[Entries shown — start]

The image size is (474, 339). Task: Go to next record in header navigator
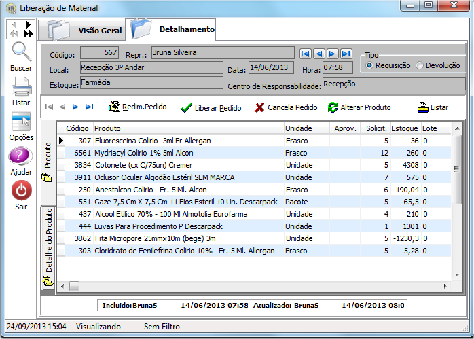pyautogui.click(x=333, y=54)
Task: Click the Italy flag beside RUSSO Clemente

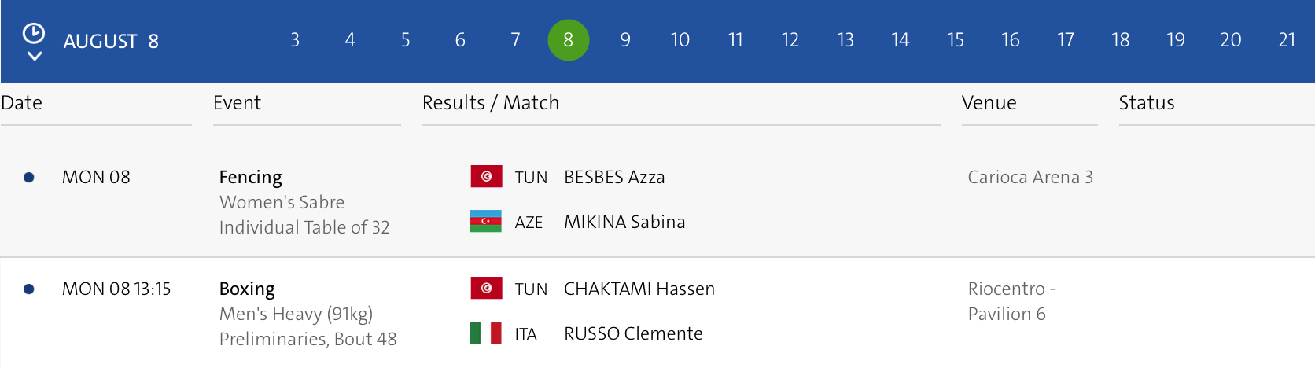Action: tap(485, 333)
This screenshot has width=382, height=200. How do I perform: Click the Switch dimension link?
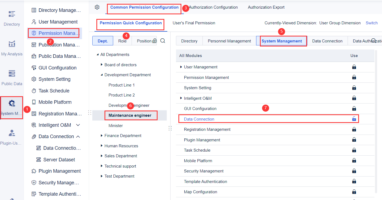tap(371, 23)
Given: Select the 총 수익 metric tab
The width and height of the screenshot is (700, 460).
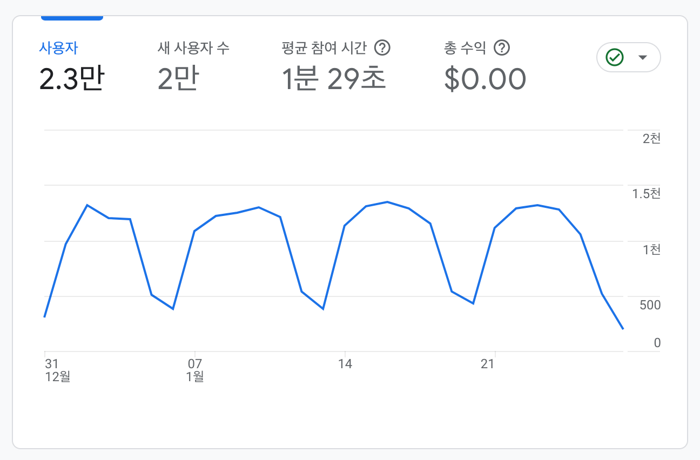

[Entries shown — finish]

• [What to do]:
Which lines run from the one holding "Given: Select the 총 수익 metric tab" through the end of the records? Reproduce them word for word, both ends included, with no pictures.

• [Task response]:
Given: Select the 총 수익 metric tab
The width and height of the screenshot is (700, 460).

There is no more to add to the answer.